Work instructions>
1) From the article on the ISIS flag at the Al Hawl camp, return the passage between "The camp has" and "October, last year.", inclusive.
2) Answer these questions using the article on the ISIS flag at the Al Hawl camp:
(a) Which British ISIS bride is named as a former resident of the camp?
(b) Which news agency shared the video online?
(c) In what month did a video of an ISIS flag being raised circulate online?

━━━ Text section

ISIS’ jihadi brides raise group’s black flag over refugee camp in chilling sign fanatics are rising from the ashes – The Sun

SHOCKING footage from the notorious Al Hawl refugee camp shows former jihadi brides raising the ISIS flag amid fears the group could be making a resurgence.

The former home of British ISIS bride Shamima Begum is well-known for housing some of the most radicalised followers and violent outbursts are common at the camp in Northern Syria.

The video, shared online by ANHA news agency, shows the mercenary women surrounded by children as they chant 'Islam State to remain' and carry the ISIS flag through the camp.

The women, wearing all black, a rule previously enforced by the terrorist group during its reign, caused chaos at the refugee facility that houses some of the most dangerous campmates.

The camp has seen several violent outbursts in the past, with guards being stabbed, tents set ablaze and many making attempts to escape with little chance of those supporting the extremist ideology being deradicalised.

The video is the most recent to emerge after several others revealed campmates were still supporting the terror group after they were defeated by the Syrian Democratic forces in October, last year.

A video showing an ISIS flag being raised circulated online in July last year, as it was revealed that former jihadi brides were raising their young children to follow the extremist terror group.

━━━━━━
━━━ Supplied information

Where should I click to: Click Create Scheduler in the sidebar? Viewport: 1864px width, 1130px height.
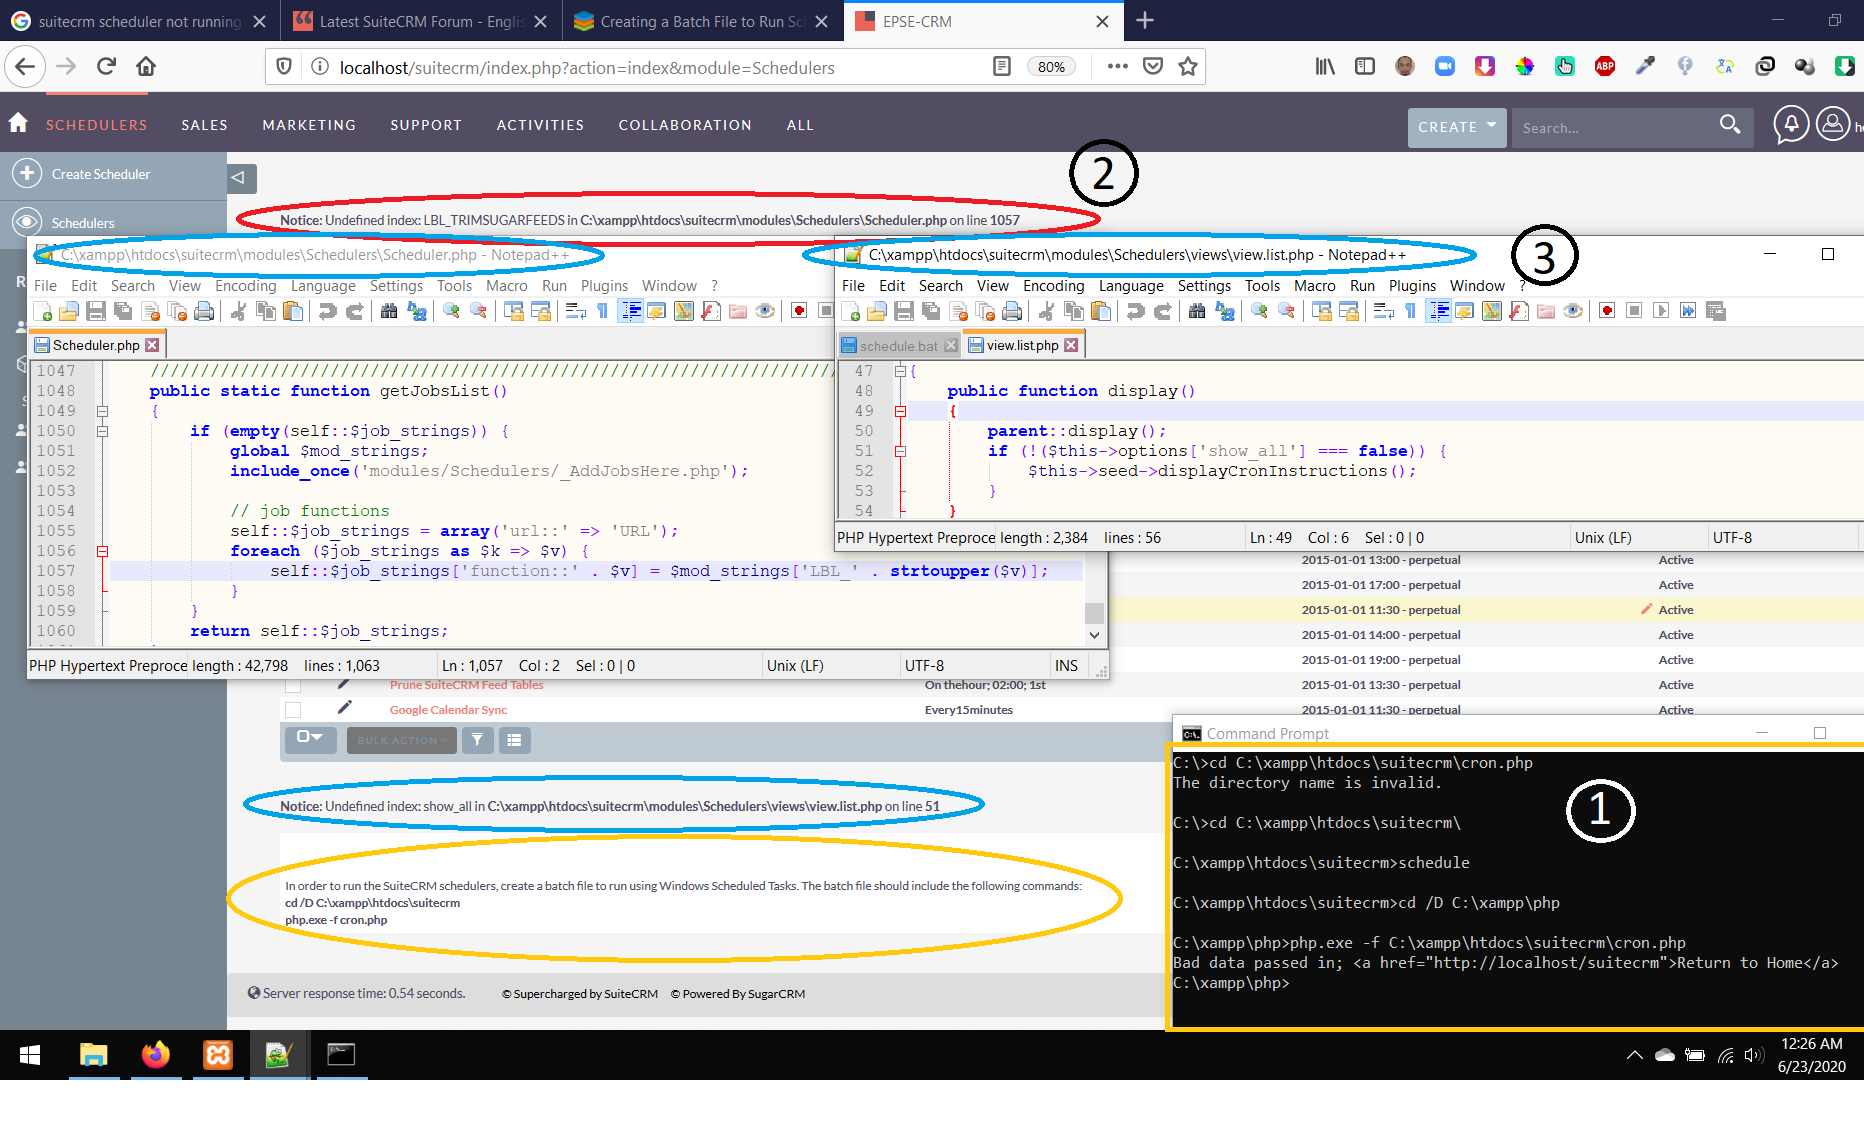click(100, 174)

━━━━━━

Solution list>
1)
The camp has seen several violent outbursts in the past, with guards being stabbed, tents set ablaze and many making attempts to escape with little chance of those supporting the extremist ideology being deradicalised.

The video is the most recent to emerge after several others revealed campmates were still supporting the terror group after they were defeated by the Syrian Democratic forces in October, last year.

2)
(a) Shamima Begum
(b) ANHA news agency
(c) July